The birth defects of six babies and fetuses in the United States were linked to the Zika virus. The U.S. Centers for Disease Control and Prevention (CDC) reported that the mothers were infected with the virus during their pregnancies.
Three women gave birth to babies with Zika-related birth defects, including brain damage and microcephaly.
The other three women lost their babies due to stillbirth, miscarriage or termination of pregnancy. These fetuses also suffered from birth defects related to the Zika virus.
The data was based on the CDC's Zika pregnancy registry as of June 9 collected from states across the U.S. and the District of Columbia. All of the infections were related to travel.
The majority of the pregnant women in the United States that contracted the virus traveled to areas where the Zika virus was circulating locally. CDC Director Tom Frieden said that around two women were infected through sexual intercourse.

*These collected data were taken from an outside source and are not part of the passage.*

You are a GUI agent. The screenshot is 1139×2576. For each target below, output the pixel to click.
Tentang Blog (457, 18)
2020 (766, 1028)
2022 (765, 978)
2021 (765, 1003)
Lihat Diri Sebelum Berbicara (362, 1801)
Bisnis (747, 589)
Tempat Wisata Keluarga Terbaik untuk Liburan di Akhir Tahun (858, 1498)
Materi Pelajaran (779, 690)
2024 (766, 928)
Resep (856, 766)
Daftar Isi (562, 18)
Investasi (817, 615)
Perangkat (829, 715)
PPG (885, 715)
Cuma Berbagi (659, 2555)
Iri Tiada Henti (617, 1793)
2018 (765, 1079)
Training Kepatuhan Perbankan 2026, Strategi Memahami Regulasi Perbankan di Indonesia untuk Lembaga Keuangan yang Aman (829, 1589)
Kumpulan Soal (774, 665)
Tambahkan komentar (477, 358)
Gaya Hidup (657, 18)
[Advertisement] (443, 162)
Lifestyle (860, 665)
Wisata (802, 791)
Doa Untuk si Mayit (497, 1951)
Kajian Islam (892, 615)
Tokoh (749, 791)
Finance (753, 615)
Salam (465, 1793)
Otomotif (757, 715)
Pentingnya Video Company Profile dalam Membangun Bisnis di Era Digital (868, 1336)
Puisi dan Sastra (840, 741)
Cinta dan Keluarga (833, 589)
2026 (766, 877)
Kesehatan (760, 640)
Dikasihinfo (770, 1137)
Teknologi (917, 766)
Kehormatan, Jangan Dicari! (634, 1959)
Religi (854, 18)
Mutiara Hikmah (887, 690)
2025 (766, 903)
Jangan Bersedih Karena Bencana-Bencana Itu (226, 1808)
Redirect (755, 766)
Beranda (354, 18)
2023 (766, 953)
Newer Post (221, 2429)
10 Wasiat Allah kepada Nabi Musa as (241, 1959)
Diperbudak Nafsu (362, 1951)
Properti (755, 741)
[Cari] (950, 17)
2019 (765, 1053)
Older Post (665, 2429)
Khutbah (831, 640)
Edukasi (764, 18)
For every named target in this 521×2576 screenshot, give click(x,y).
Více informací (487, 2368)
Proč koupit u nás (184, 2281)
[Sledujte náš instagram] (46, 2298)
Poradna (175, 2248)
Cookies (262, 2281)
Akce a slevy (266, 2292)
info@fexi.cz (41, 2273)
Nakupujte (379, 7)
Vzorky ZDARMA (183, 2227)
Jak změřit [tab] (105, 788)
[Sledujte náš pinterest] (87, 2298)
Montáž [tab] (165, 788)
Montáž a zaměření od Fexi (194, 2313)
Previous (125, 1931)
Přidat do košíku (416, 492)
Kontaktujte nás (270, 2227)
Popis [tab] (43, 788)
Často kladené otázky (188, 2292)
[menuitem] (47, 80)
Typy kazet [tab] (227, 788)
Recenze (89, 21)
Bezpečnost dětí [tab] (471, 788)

As of June 9, a total of 234 pregnant women in the United States tested positive for the mosquito-borne virus with over half of the pregnancies still ongoing.
CDC's Dr. Denise Jamieson said the agency is only reporting Zika-linked birth defects in completed pregnancies. Jamieson is the CDC's pregnancy and birth defects task force co-lead.
"This highlights the importance of preventing unintended pregnancies, avoiding mosquito bites and for pregnant women to avoid traveling to areas with ongoing Zika virus transmission," said Jamieson, adding that the data shows a "very consistent pattern" that underscores how Zika is causing severe brain defects and microcephaly.
The health agency's current estimation is that a pregnant woman who contracted the Zika virus during her first trimester has a 1 percent to 13 percent chance that her unborn baby will have microcephaly.
"The bottom line is that we are on a steep learning curve about this virus and its impact on the health of women and children. I'm hopeful that this registry will become an important step in shedding some light on this worrisome situation this summer," said Peter Hotez, Baylor College of Medicine's National School of Tropical Medicine dean.
Just last week, a female lab researcher accidentally contracts the Zika virus after accidentally piercing herself with an infected needle. The Zika virus is primarily transmitted through the bite of an infected Aedes aegypti or Aedes albopictus mosquito. The CDC is prepared to send rapid-response teams to communities where the virus starts transmitting locally.